Hi Semyon,
On 28/06/2017 16:59, Semyon Sadetsky wrote:
On one hand, it seems the best default methods are the ones able to
produce correct behaviours w.r.t. the other interface methods when
retrofitted, to avoid any 'surprises'. For example if some other code
decides to switch from DefaultButtonModel to accept any ButtonModel -
that would happily compile but it might be easy to miss the changed
semantics: that calling getGroup may not necessarily give back a
value passed in to setGroup any more, and hence there's scope for a
subtle runtime crash bug to be introduced.
Not sure that I fully understood this. According to the spec there is
the only group the button belongs to, and this group should be
returned in getGroup().
The spec can of course only apply to code written in Java 10+, legacy
implementations ButtonModel will still return null.
So say a helper function in a shared library does an "instanceof
DefaultButtonModel" check, and that it calls both setGroup(ButtonGroup)
and getGroup() - and for whatever reason pulls the group back out rather
than storing it in a local variable.
When porting that library to Java 10, a programmer might think "great,
now I can support all ButtonModels" and drop the instanceof check.

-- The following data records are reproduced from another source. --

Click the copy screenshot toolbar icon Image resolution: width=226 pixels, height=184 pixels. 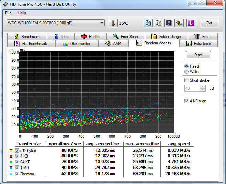(x=158, y=23)
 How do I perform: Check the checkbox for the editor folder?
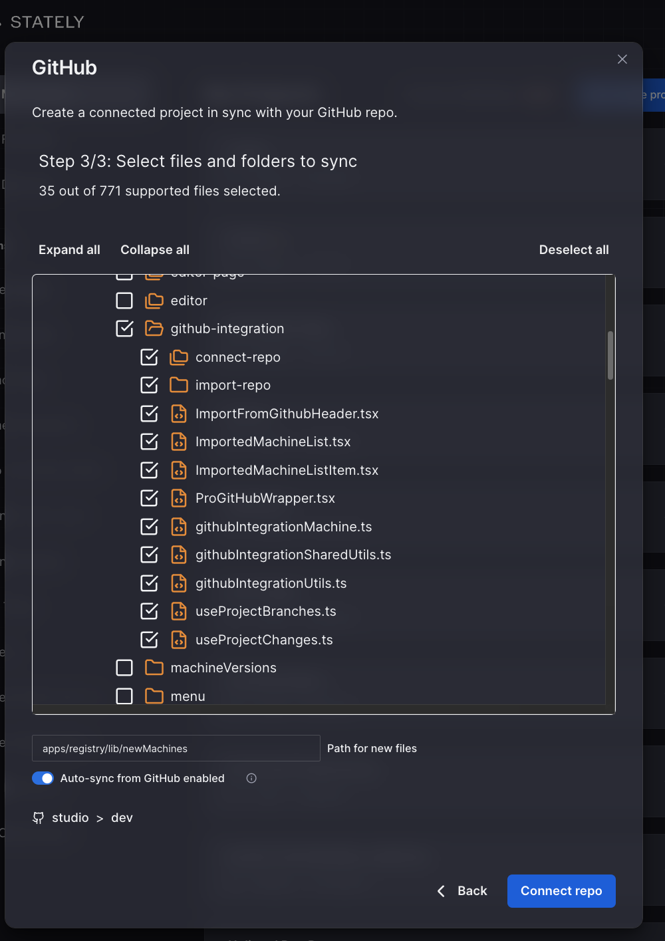click(124, 300)
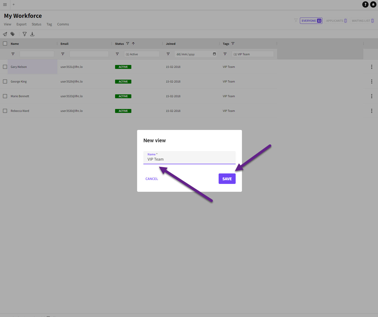
Task: Click the tag icon in toolbar
Action: [x=13, y=34]
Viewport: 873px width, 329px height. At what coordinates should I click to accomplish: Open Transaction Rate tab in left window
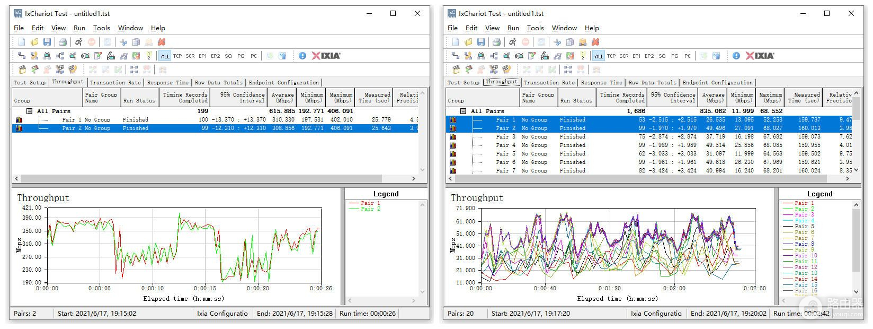pyautogui.click(x=115, y=83)
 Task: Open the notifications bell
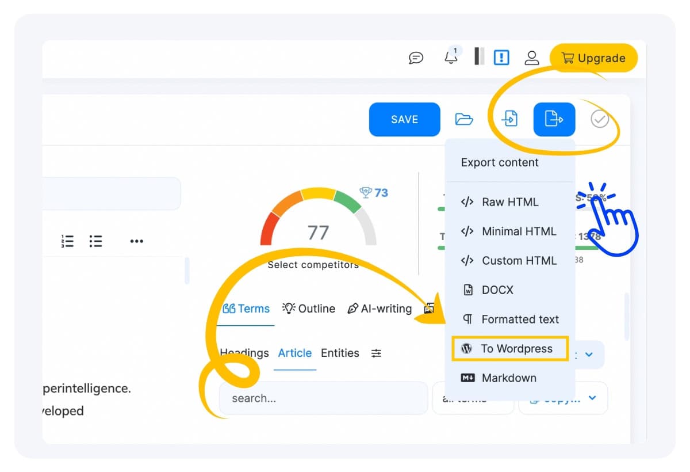(x=451, y=58)
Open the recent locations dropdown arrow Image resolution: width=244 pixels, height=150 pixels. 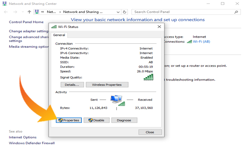coord(22,12)

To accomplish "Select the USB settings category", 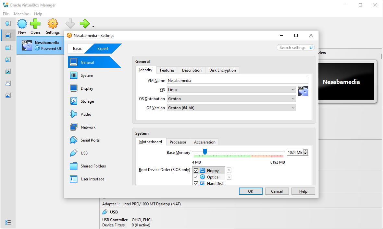I will pyautogui.click(x=84, y=153).
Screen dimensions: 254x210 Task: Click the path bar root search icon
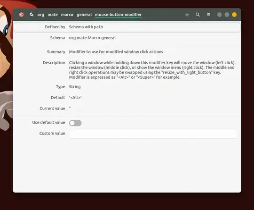point(32,15)
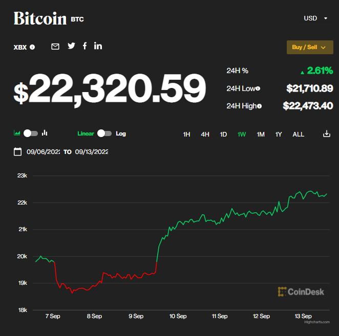
Task: Click the 24H High info icon
Action: pyautogui.click(x=259, y=106)
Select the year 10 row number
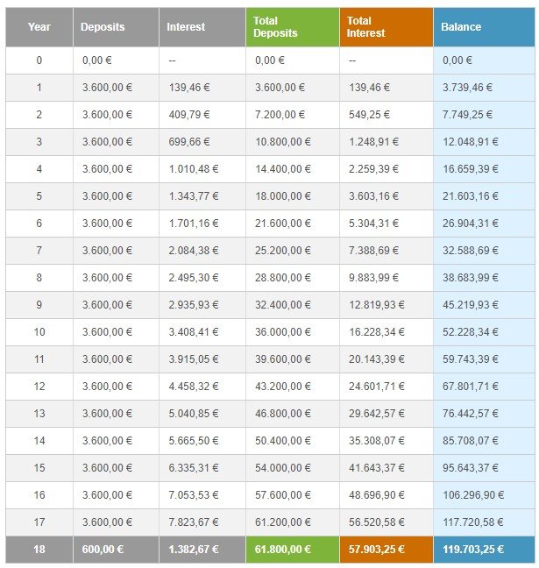539x568 pixels. coord(39,332)
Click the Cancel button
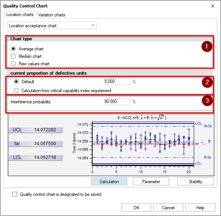This screenshot has height=216, width=221. (x=168, y=207)
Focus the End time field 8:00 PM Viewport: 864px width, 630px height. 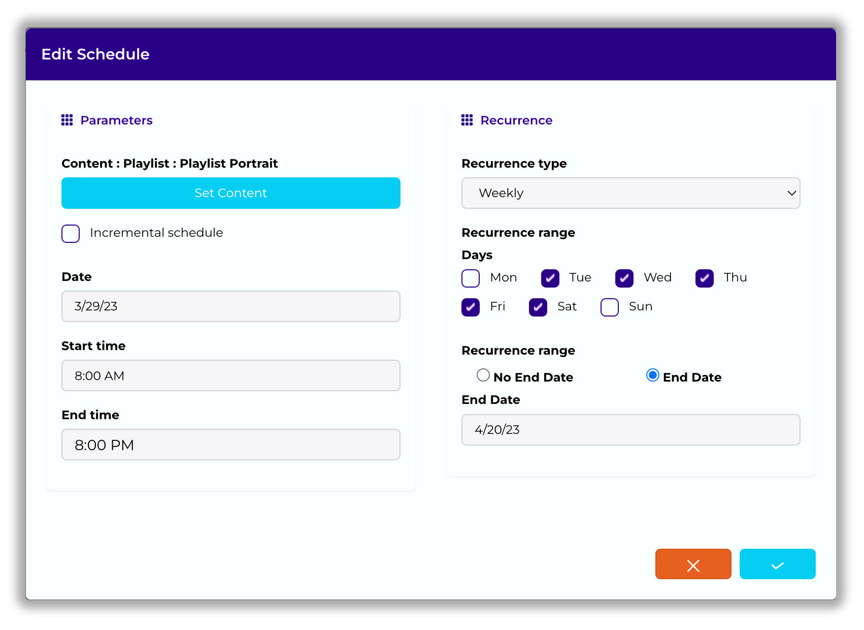pyautogui.click(x=231, y=445)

Some other app not yet ported to Java 10 passes that utility method a
custom ButtonModel, as it has always done. Instead of the utility
function doing nothing with it, it now throws a NPE.
I just raised this because I know how ultra-concerned the JDK is with
compatibility - but even by the JDK's high standards it does still seem
like a fairly theoretical-only issue.
Is the @implSpec already sufficient warning to a programmer porting code
to Java 10 to always deal with the null possibility? Perhaps it is.